JAKIM evaluates restaurants across five areas. All five must be in order before you apply — not just before the inspection.

Area What JAKIM Requires Common Gap
Premises & Hygiene Clean, pest-free, physically separated halal prep areas. No shared surfaces with non-halal food. Shared prep counters or sinks with non-halal items
Storage Halal raw materials stored separately. Clearly labelled. No co-mingling with non-halal stock. Shared fridges or dry storage without separation
Staff A Muslim Halal Internal Control Person (HICP) must be appointed and named in your application. They supervise halal compliance daily. No designated HICP, or HICP not trained
Equipment & Utensils Cooking equipment, chopping boards, and utensils must not have been used for non-halal food (e.g., pork). Dedicated sets required if any non-halal food is also handled. Shared equipment history, no documented cleaning protocols
Signage No use of JAKIM halal logo before certification is issued. Menu descriptions must not make unsubstantiated halal claims. Premature halal logo on menus or signboards

The HICP requirement trips up the most applicants. You need a qualified Muslim employee — not the owner, unless the owner is Muslim and trained. If you do not have a suitable candidate in-house, you can outsource the HICP function to a certified consultant, but this adds to your ongoing cost.

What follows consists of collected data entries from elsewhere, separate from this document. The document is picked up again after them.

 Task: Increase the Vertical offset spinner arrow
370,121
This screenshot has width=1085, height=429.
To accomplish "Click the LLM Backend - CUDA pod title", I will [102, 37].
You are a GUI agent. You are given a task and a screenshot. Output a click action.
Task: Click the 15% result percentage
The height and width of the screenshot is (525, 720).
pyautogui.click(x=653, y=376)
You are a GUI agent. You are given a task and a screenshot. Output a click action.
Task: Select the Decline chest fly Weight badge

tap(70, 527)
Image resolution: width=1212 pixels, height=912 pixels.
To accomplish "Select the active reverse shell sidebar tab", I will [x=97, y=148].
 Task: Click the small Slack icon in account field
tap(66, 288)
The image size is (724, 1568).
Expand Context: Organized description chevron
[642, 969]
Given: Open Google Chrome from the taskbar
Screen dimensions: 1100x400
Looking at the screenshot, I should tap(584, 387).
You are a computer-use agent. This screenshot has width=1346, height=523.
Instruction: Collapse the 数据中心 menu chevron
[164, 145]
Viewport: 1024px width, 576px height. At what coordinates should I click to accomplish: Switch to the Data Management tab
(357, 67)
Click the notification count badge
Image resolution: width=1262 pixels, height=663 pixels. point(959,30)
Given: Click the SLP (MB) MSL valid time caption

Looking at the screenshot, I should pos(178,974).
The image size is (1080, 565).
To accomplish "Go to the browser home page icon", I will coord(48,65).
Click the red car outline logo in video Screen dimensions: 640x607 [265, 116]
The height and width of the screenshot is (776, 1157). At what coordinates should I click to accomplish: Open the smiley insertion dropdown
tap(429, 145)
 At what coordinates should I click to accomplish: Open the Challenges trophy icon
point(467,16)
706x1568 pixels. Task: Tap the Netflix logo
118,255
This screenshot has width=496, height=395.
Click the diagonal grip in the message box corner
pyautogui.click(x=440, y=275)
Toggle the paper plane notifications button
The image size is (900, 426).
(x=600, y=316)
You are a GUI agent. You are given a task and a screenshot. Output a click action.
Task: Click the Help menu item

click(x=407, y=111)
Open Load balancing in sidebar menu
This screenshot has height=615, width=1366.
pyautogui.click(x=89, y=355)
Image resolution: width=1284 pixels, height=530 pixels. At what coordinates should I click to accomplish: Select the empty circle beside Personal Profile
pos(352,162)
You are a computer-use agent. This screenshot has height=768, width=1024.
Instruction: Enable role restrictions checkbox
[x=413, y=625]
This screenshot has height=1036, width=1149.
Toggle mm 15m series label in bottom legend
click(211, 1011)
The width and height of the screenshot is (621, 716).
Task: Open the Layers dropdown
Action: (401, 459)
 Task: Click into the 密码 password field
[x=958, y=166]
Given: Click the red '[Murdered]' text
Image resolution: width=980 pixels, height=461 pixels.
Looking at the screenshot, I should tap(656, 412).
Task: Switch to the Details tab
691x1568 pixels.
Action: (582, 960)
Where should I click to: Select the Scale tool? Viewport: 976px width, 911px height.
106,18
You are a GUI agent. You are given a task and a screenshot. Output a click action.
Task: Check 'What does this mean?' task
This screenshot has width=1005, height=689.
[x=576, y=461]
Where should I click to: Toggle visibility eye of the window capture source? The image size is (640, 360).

Documents You Need to Prepare

Get these ready before you open MyeHALAL:

  • Business registration (SSM) certificate — must be current
  • Premises licence (Lesen Premis from your local council / DBKL / MBPJ etc.)
  • Floor plan showing layout, storage areas, and prep zones
  • List of all menu items and key ingredients
  • Halal certificates for critical ingredients (meat, poultry, oil, sauces, flavourings)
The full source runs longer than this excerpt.